### Problem to solve
Copy the lines exactly. Begin at the first line of the data and stop after the line with "Given: Select the Depth view".

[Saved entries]
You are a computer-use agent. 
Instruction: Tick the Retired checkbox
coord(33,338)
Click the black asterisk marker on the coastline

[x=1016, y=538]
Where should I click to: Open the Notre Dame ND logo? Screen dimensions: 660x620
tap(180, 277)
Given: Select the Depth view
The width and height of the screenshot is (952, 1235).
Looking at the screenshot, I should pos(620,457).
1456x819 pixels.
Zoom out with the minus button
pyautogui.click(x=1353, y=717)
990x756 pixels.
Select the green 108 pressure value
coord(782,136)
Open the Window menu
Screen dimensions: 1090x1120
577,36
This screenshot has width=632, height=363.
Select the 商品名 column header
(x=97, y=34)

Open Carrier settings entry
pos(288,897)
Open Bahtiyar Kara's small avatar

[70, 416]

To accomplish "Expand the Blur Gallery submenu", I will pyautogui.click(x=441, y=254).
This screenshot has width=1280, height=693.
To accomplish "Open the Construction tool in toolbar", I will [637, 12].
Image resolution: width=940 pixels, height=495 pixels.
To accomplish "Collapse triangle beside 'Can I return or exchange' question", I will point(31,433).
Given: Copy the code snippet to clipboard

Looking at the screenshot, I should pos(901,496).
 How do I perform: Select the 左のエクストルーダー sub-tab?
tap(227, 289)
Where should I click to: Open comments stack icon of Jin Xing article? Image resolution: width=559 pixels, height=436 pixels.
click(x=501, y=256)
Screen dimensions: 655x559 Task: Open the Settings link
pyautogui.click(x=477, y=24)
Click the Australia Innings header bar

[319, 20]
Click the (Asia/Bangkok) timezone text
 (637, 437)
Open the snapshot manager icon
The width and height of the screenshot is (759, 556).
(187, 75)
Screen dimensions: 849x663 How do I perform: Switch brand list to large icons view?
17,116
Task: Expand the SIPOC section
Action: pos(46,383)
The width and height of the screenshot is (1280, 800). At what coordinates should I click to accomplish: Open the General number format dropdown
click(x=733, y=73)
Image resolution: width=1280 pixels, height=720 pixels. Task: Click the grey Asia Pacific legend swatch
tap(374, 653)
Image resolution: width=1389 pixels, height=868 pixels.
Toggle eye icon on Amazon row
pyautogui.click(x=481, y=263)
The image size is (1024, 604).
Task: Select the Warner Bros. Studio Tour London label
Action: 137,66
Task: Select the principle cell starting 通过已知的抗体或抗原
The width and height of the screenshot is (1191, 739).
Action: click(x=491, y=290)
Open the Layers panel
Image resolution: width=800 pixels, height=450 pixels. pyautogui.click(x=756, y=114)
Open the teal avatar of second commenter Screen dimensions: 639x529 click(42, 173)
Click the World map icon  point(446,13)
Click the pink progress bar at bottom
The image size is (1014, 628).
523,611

### Solution to this task
You are a computer-use agent. 
Instruction: Tick the Retired checkbox
coord(33,338)
Click the black asterisk marker on the coastline

[x=1016, y=538]
Where should I click to: Open the Notre Dame ND logo? Screen dimensions: 660x620
tap(180, 277)
Given: Select the Depth view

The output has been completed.